Ketika cahaya melewati medan magnet yang kuat, itu akan menghasilkan gelombang gravitasi – dan sebaliknya, menurut fisikawan Rusia Mikhail Gertsenshtein.
Untuk waktu yang lama, ide ini dianggap tidak praktis secara eksperimental karena medan magnet harus besar secara astronomis dan didistribusikan sangat luas di ruang angkasa.
Dalam studi mereka, tim Cina mengusulkan untuk menggunakan Bumi dan Jupiter sebagai magnet besar untuk efek Gertsenshtein terbalik terjadi.
Medan magnet bumi berasal dari gerakan besi cair pada intinya, yang membentuk magnetosfer yang membentang jauh ke ruang angkasa dan melindungi planet ini dari jilatan api matahari dan radiasi kosmik.
Para peneliti menghitung jumlah potensial dan frekuensi partikel cahaya yang akan diproduksi dengan gelombang gravitasi frekuensi tinggi yang melewati magnetosfer Bumi dan Jupiter. Mereka mengatakan hasilnya sangat menggembirakan.
Tim juga menggunakan probe ilmiah yang ada – termasuk orbit rendah Bumi Jepang, satelit astronomi sinar-X Suaku dan pesawat ruang angkasa Juno NASA yang saat ini mengorbit Jupiter – untuk menunjukkan bahwa mereka mungkin telah menangkap beberapa partikel cahaya yang dikonversi dari gelombang gravitasi.

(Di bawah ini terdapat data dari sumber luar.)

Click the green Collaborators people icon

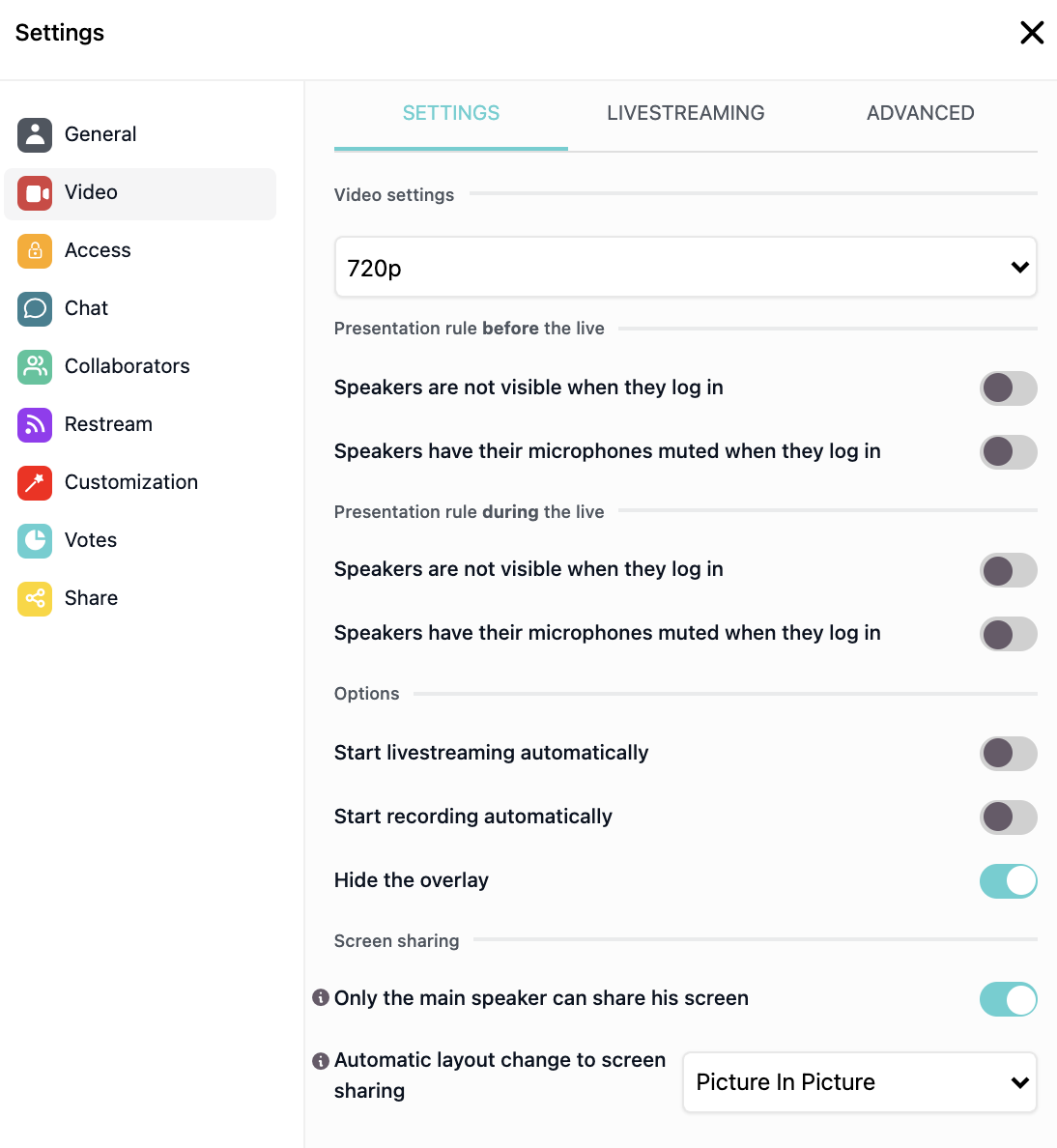point(35,367)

“Dibandingkan dengan metode deteksi lainnya, pendekatan kami dapat mencakup berbagai frekuensi gelombang gravitasi. Kami juga akan yakin tentang kekuatan medan magnet, di antara keuntungan lainnya,” kata rekan penulis Liu Tao dari Universitas Sains dan Teknologi Hong Kong kepada surat kabar itu.

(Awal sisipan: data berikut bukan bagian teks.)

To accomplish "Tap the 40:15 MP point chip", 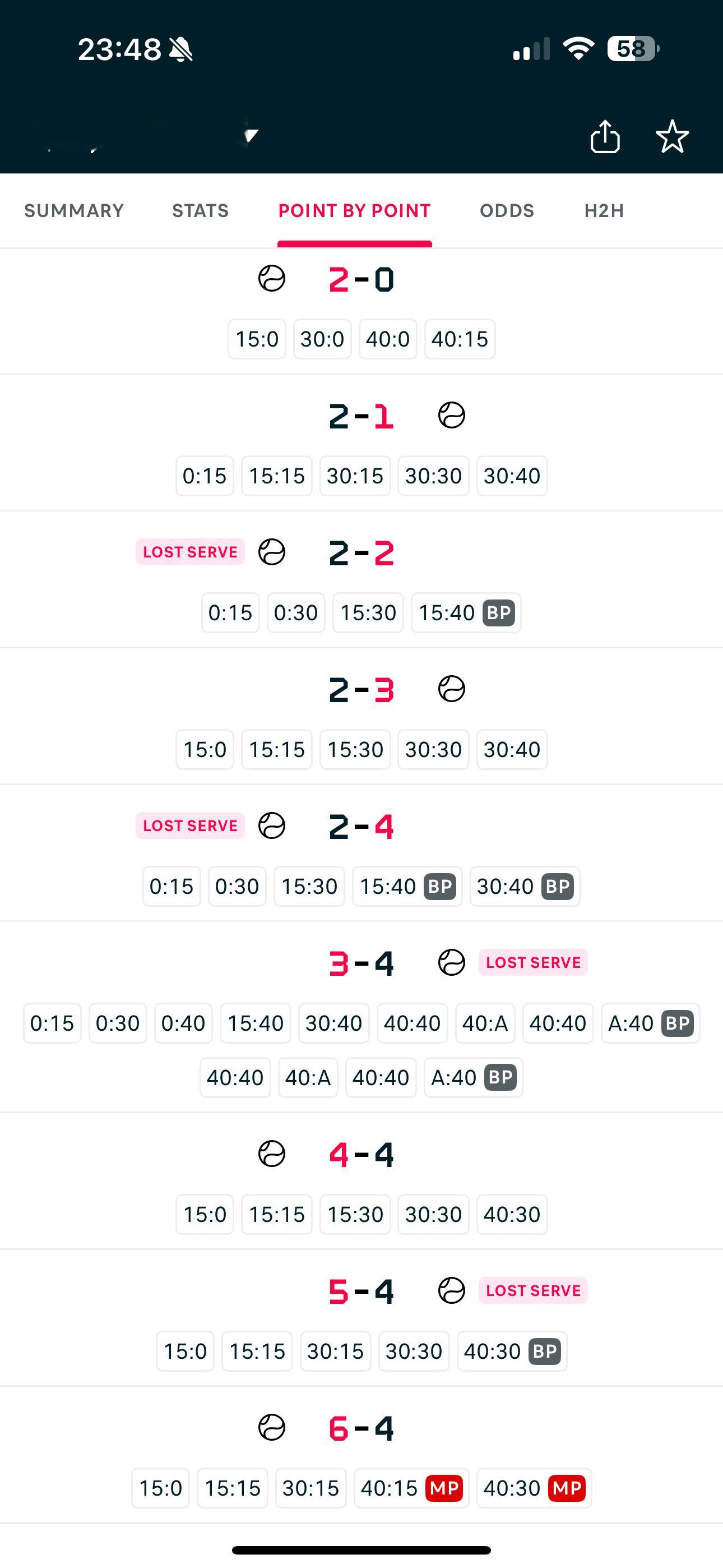I will [x=411, y=1488].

Para peneliti mengatakan orbit dan arah probe harus dirancang dengan hati-hati untuk mengoptimalkan hasil deteksi.
“[Studi kami] harus dianggap sebagai titik awal untuk eksplorasi yang lebih sistematis dari peluang yang disajikan oleh laboratorium alami semacam itu,” tulis mereka.